Sedangkan bagi penyelenggara penyiaran berbasis Internet, pemohon menilai tidak ada kewajiban untuk tunduk kepada P3SPS. Sehingga, sejumlah konten yang dihasilkan dianggap bisa luput dari pengawasan.
“Pembedaan perlakuan sebagaimana diuraikan dalam contoh di atas berimplikasi pada ketiadaan level playing field dalam penyelenggaraan penyiaran yang pada akhirnya sangat merugikan para pemohon sebagai penyelenggara penyiaran konvensional baik secara materiil maupun immateriil,” tutur pemohon dalam lembar gugatannya.
Dari gugatan uji mater ini, Mahkamah Konstitusi telah menggelar tiga kali sidang. Sidang pertama dijadwalkan pada22 Juni lalu. Sedangkan sidang kedua berlangsung pada 9 Juli. Adapun sidang ketiga dilaksanakan pada 26 Agustus dan dihadiri oleh pihak Kementerian Komunikasi dan Informatika.
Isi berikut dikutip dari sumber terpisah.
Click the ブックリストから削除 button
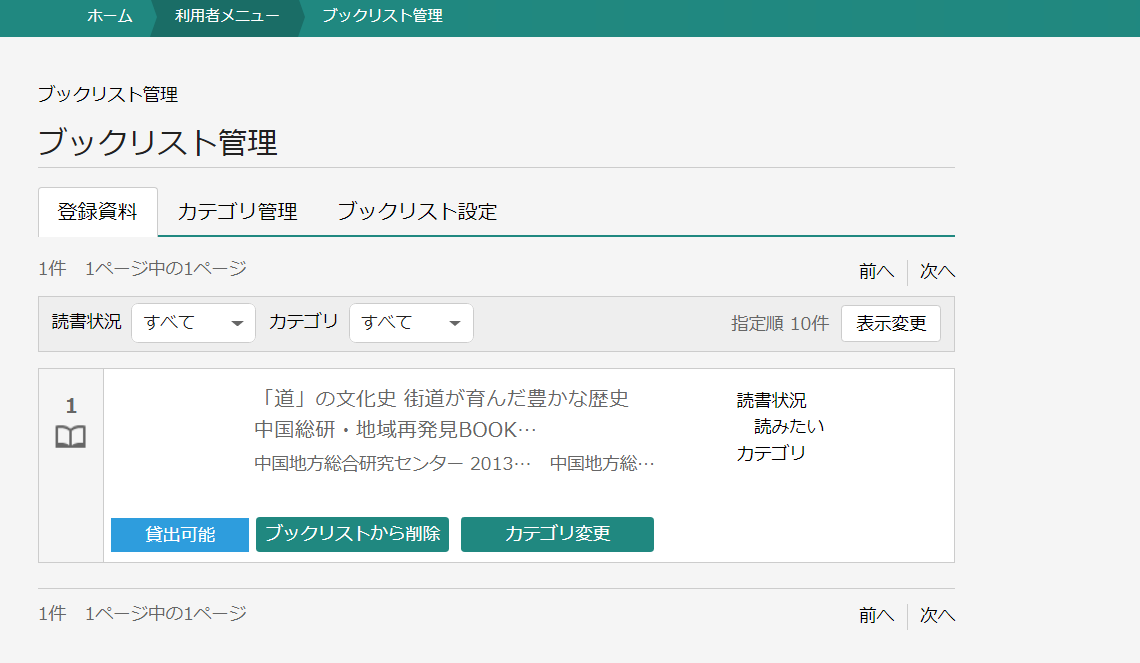(x=352, y=534)
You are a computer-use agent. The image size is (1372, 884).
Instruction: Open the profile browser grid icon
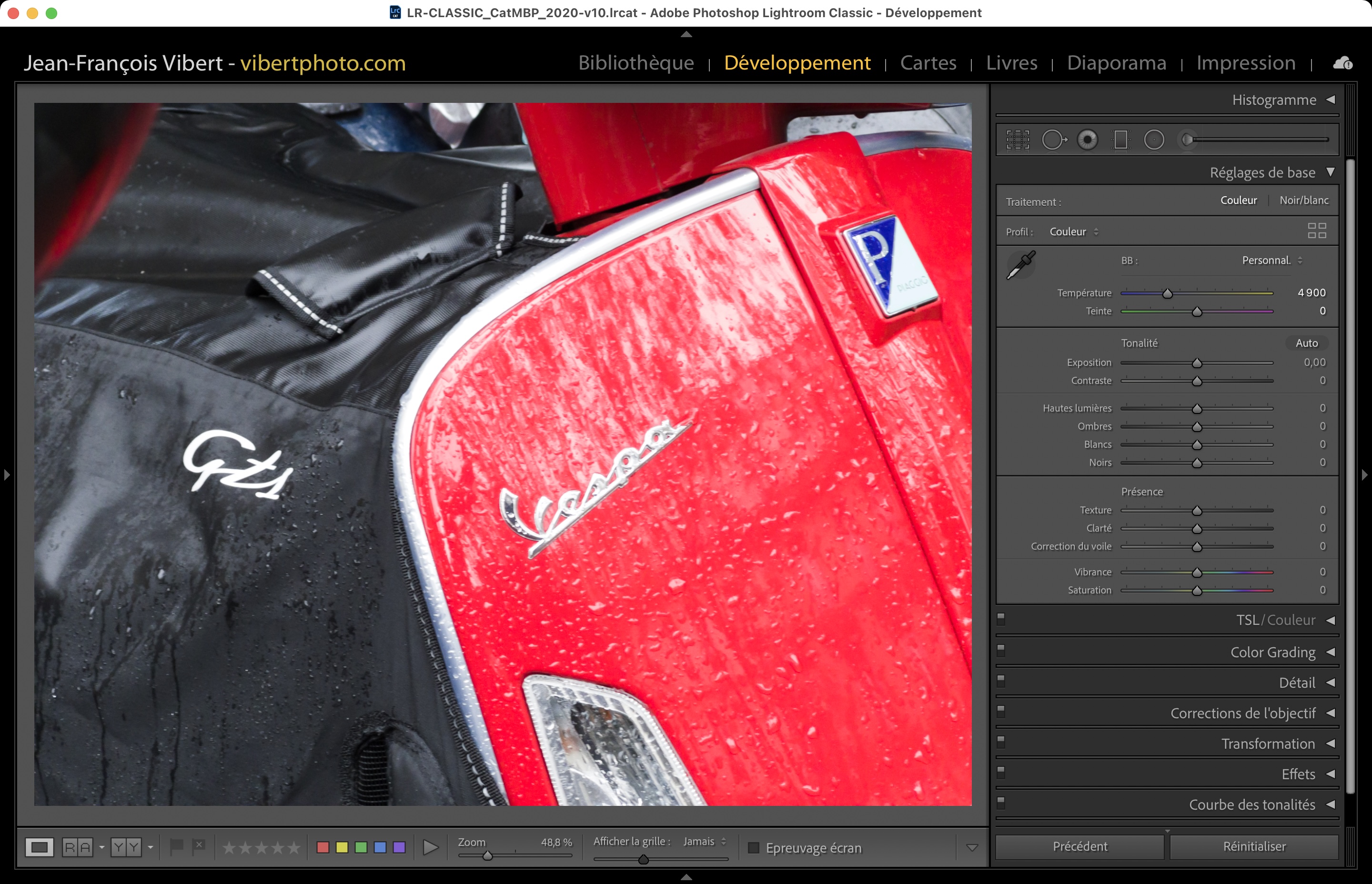[1317, 231]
Direktur Jenderal Penyelenggaraan Pos dan Informatika Kementerian Komunikasi dan Informatika Ahmad M Ramli menyatakan, bila permohonan pengujian UU Penyiaran dikabulkan, masyarakat tidak lagi bebas memanfaatkan fitur siaran dalam platform media sosial. Musababnya, siaran hanya boleh dilakukan oleh lembaga penyiaran yang berizin.
Ramli menerangkan, perluasan definisi penyiaran akan mengklasifikasikan kegiatan seperti Instagram TV, Instagram Live, Facebook Live, YouTube Live, dan penyaluran konten audio visual lainnya dalam platform media sosial diharuskan menjadi lembaga penyiaran yang wajib berizin. "Artinya, kami harus menutup mereka kalau mereka tidak mengajukan izin," ujar Ramli dalam sidang lanjutan di Gedung Mahkamah Konstitusi, Rabu, 26 Agustus 2020.